> [Exercise description]
Among the lines below, list those containing the string "agent".

> [Extracted information]
= = =
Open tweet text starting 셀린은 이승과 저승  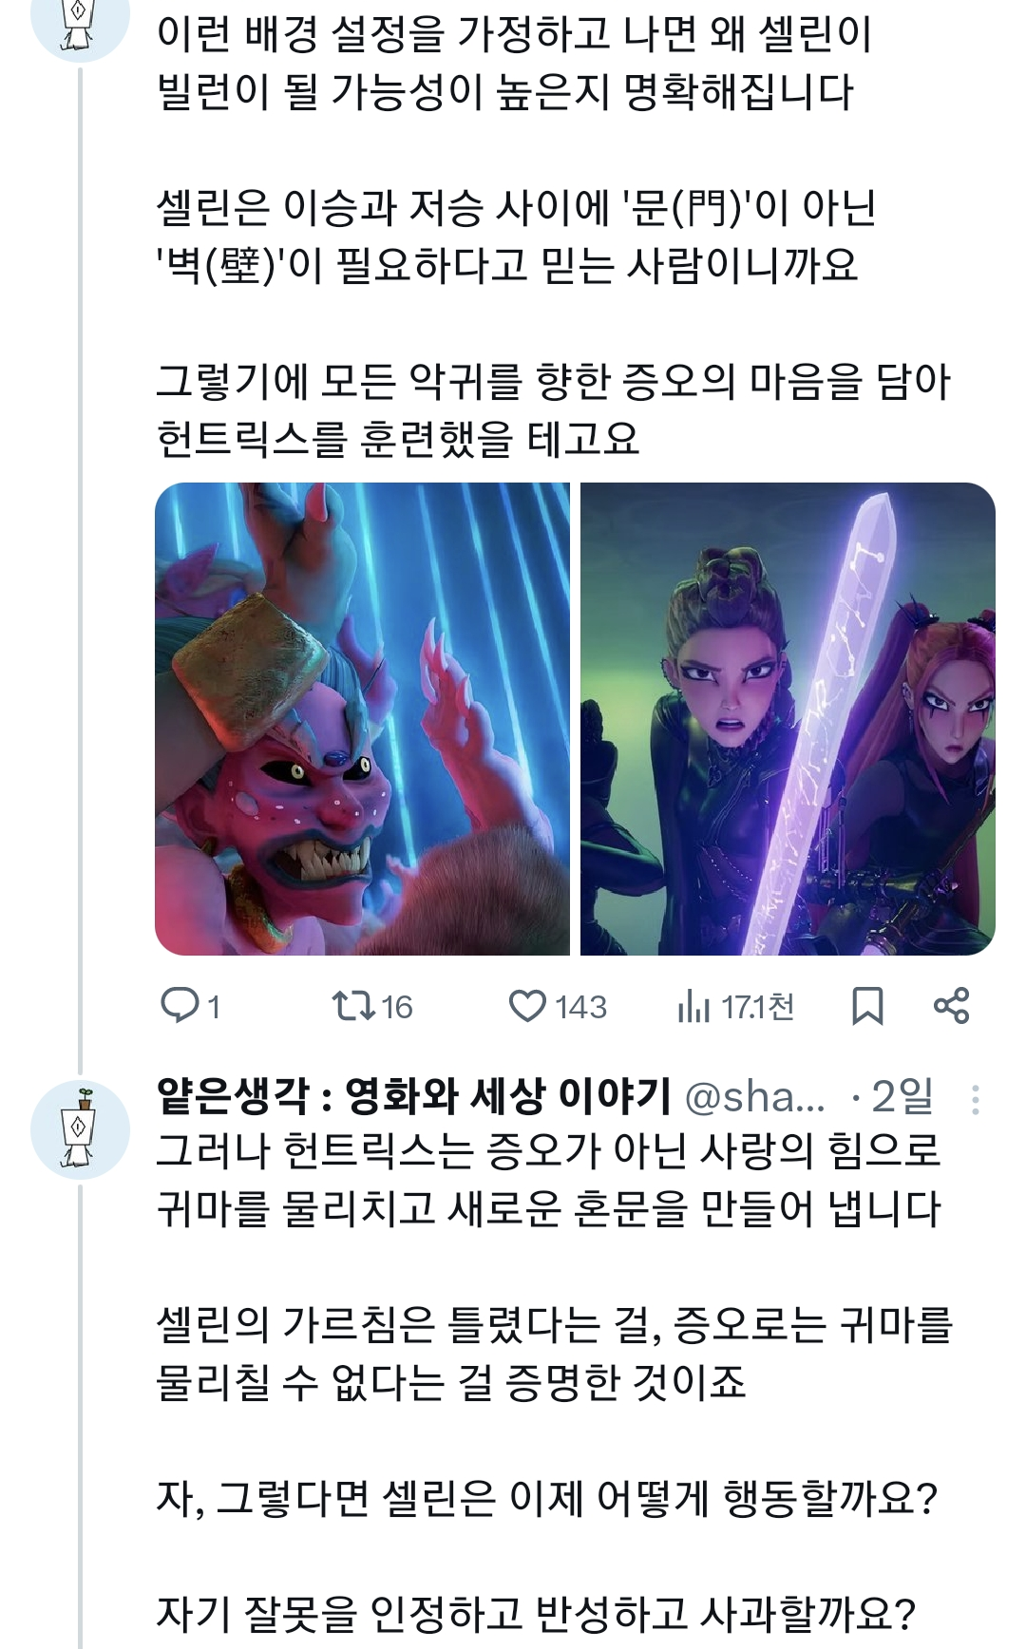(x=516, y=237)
= = =
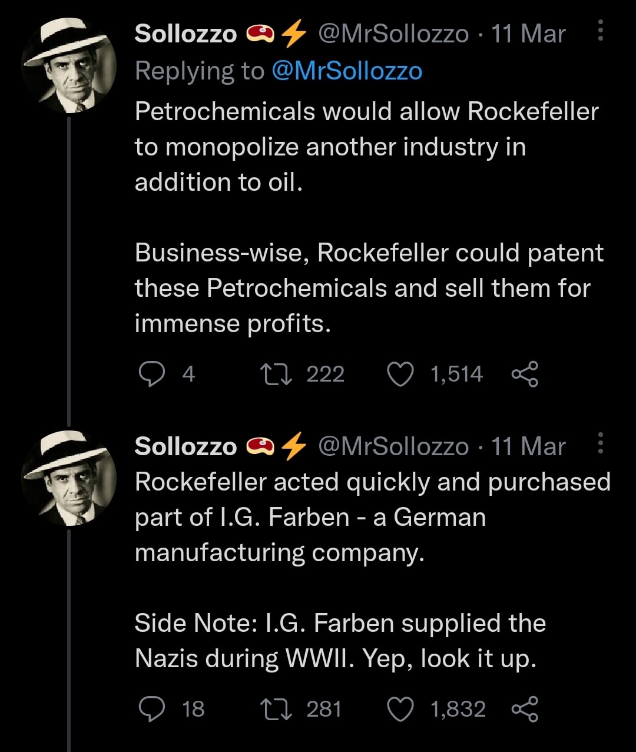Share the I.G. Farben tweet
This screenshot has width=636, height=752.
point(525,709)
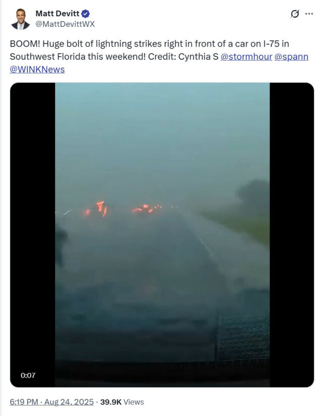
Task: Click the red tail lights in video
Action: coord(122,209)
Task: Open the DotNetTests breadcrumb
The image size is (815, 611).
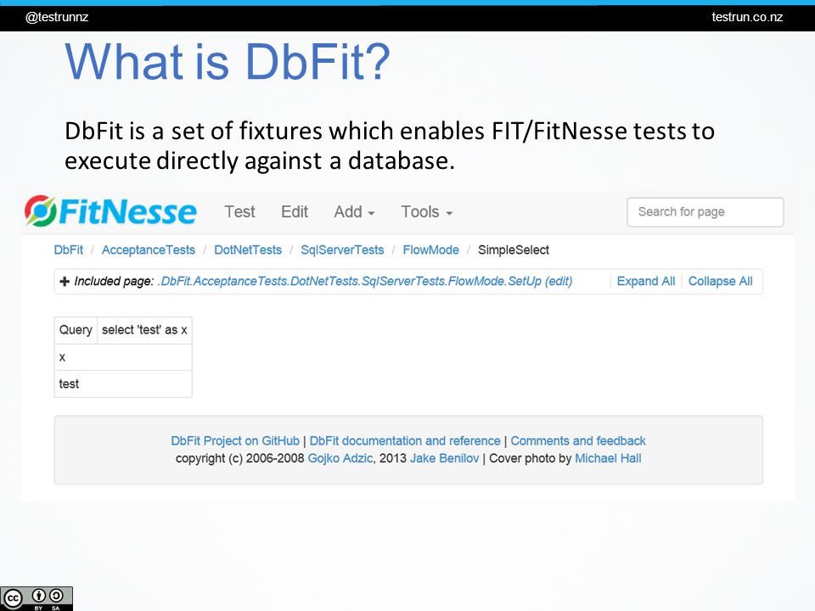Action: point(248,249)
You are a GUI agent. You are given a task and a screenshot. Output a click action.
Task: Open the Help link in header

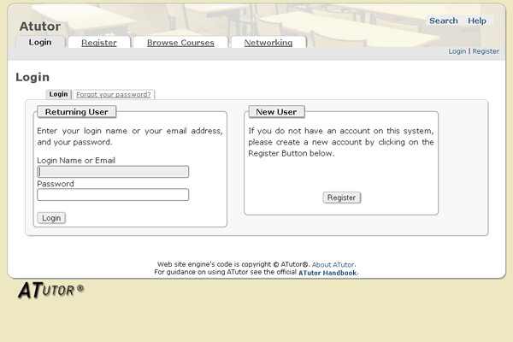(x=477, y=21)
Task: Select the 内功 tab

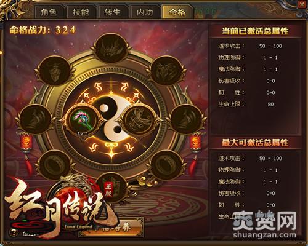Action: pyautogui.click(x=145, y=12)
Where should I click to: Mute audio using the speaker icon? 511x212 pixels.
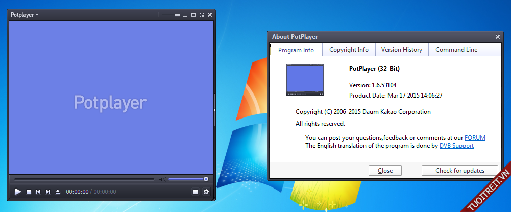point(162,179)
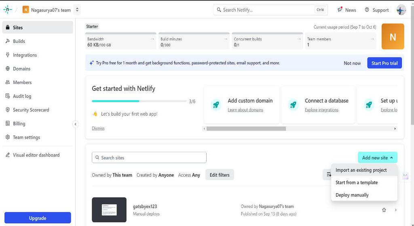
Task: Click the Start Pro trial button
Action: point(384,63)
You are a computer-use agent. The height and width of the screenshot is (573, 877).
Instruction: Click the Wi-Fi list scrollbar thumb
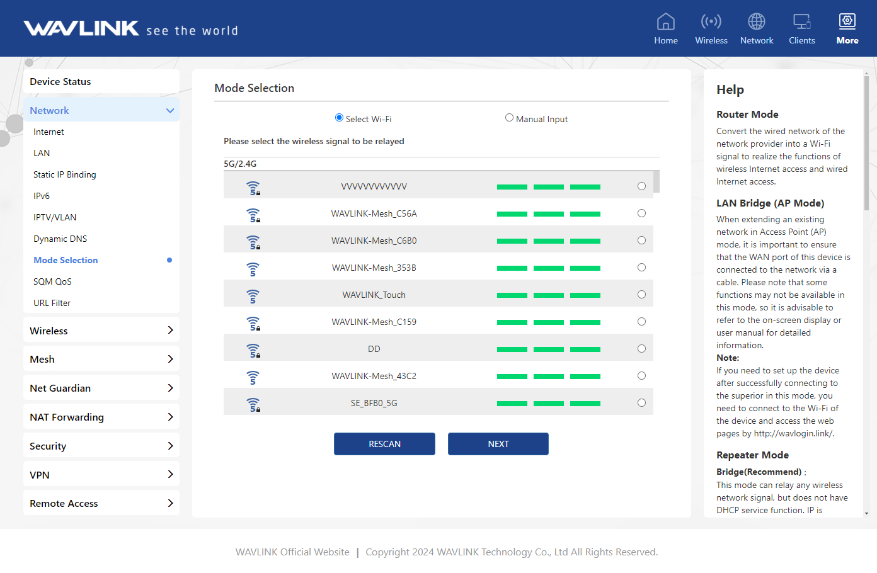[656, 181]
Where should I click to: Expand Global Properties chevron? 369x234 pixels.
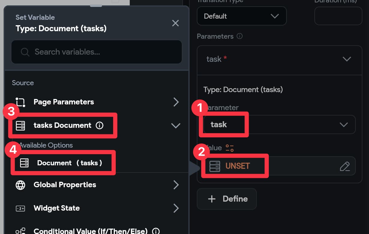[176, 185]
= = =
> [Your response]
You are a GUI agent. You are given a task and a screenshot. Output a click action.
You are a computer-use agent. The height and width of the screenshot is (573, 877).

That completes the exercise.